Utah Beach

Not one of the original invasion beaches, Utah Beach was added when the invasion was pushed back from May to June.  Troops from Utah Beach were to cut off the Cotenin Peninsula and capture Cherbourg, whose capture would easy Allied supply.  Although Omaha Beach would create the most problems, planners were most worried about Utah Beach.  Separated from the other beaches by rivers, it was feared that a German counterattack could crush the beachhead.  The Germans used dams to flood the ground behind the beaches so that three of four exits from the beaches were causeways across this water barrier.  The airborne drops were designed to open up these exits and protect the beach from counterattack.

The aerial bombardment was more effective than that at Omaha Beach since the bombers approached parallel to the coast.  A naval bombardment followed.

Offshore Islands

The St-Marcouf islands off of Utah Beach were thought to be advanced German outposts.  In reality, they were found to unoccupied when Allied troops landed on them at 5:30am.

 Like many of the other landings, the ones on Utah Beach were further east than intended due to low light and currents.  The landings were, in fact, 1,800 yards to the east in an area that planners believed was too shallow.  Defenses were lighter, however.

Utah Beach

Around 600 men from the 8th Regiment of the 4th Division landed.  BG Theodore Roosevelt, Jr was in the first wave.  Either he, or Col James Van Fleet, depending on the source said, 'We'll start the war from right here."  For his bravery leading and directing troops, Roosevelt was awarded the Medal of Honor for his actions.  The beach was secured at a cost of less than 200 casualties.

The museum visible here was under repair when I visited.  It is at the approximate center of the landings.  Beyond the beach to the left, the coast curves inland to where two rivers enter the English Channel.  The gray strip above the sea at left is the coast beyond, near Pointe du Hoc and Omaha Beach.

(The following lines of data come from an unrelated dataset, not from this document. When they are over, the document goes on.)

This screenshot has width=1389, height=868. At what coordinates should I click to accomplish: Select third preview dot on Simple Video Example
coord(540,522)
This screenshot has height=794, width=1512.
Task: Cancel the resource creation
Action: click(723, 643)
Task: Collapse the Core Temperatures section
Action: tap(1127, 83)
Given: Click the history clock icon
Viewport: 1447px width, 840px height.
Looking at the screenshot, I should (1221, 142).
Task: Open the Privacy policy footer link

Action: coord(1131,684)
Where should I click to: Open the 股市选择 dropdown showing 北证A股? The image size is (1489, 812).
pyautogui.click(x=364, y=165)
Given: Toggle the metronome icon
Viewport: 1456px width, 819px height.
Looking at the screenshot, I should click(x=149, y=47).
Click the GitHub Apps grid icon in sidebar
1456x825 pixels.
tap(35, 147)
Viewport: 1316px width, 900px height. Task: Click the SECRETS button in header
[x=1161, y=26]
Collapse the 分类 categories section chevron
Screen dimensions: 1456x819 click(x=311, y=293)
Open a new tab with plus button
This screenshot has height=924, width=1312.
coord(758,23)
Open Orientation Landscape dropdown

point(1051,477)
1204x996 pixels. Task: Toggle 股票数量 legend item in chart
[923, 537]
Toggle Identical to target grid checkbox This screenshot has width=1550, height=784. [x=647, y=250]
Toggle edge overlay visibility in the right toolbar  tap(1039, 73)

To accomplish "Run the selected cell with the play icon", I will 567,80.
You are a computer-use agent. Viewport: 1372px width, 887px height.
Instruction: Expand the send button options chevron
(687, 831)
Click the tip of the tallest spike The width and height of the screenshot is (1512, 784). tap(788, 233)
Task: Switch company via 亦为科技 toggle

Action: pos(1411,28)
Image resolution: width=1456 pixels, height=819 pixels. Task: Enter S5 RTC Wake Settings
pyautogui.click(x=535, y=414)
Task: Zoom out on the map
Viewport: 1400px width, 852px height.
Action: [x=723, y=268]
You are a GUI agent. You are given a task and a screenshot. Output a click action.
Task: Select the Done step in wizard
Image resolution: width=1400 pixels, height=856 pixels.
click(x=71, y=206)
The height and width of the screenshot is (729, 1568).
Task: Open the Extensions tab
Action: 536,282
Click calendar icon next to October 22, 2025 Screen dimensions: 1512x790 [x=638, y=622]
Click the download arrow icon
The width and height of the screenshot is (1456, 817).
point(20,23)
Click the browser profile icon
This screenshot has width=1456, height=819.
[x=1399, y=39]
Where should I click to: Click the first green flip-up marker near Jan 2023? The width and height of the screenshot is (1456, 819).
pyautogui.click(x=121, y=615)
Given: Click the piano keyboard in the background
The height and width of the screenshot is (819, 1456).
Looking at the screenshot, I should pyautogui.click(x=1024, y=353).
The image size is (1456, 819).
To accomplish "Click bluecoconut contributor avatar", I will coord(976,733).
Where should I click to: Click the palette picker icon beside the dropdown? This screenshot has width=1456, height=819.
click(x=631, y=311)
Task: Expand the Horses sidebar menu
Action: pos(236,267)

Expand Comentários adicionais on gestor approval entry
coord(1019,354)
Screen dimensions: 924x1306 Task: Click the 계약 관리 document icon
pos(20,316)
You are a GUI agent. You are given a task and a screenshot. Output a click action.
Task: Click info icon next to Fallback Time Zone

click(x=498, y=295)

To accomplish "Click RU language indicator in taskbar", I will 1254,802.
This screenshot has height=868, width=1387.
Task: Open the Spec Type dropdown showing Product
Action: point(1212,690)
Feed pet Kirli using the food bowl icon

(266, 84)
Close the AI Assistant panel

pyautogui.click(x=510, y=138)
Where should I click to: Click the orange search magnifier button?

The Germans tried to use a secret weapon, Goliath, a remote control, self-propelled mine.  The naval bombardment, however, had cut the communication wires.  This vehicle is at the Tank Museum in Saumur.

The road behind the Cafe Roosevelt is exit two.   Exit two goes directly inland.  Exit one is the road behind the museum that parallels the beach for a stretch before heading inland.  The Navy Memorial is prominent in the center of the image.

Exits one and two, rather than two and three as originally planned, were used to move inland, causing congestion.


Navy Memorial


Left:  Monument to the 1st Engineer Special Brigade.  The unit was given the task of clearing beach obstacles.  They set up HQ in this captured bunker and directed beach operations.

Right:  American Battle Monuments Commission memorial.

Kilometer 0 of the Way of Liberty.  This special painted kilometer marker is the first of many following the route of liberation.

German defenses still exist.  Here near Exit 3, there are defenses on either side of the car at left, and you can see a concrete position to the lower right of the intersection of Exit 3.  A prominent machine gun position overlooks the beach.  On the right side of the panorama just to the left of the man is another concrete position.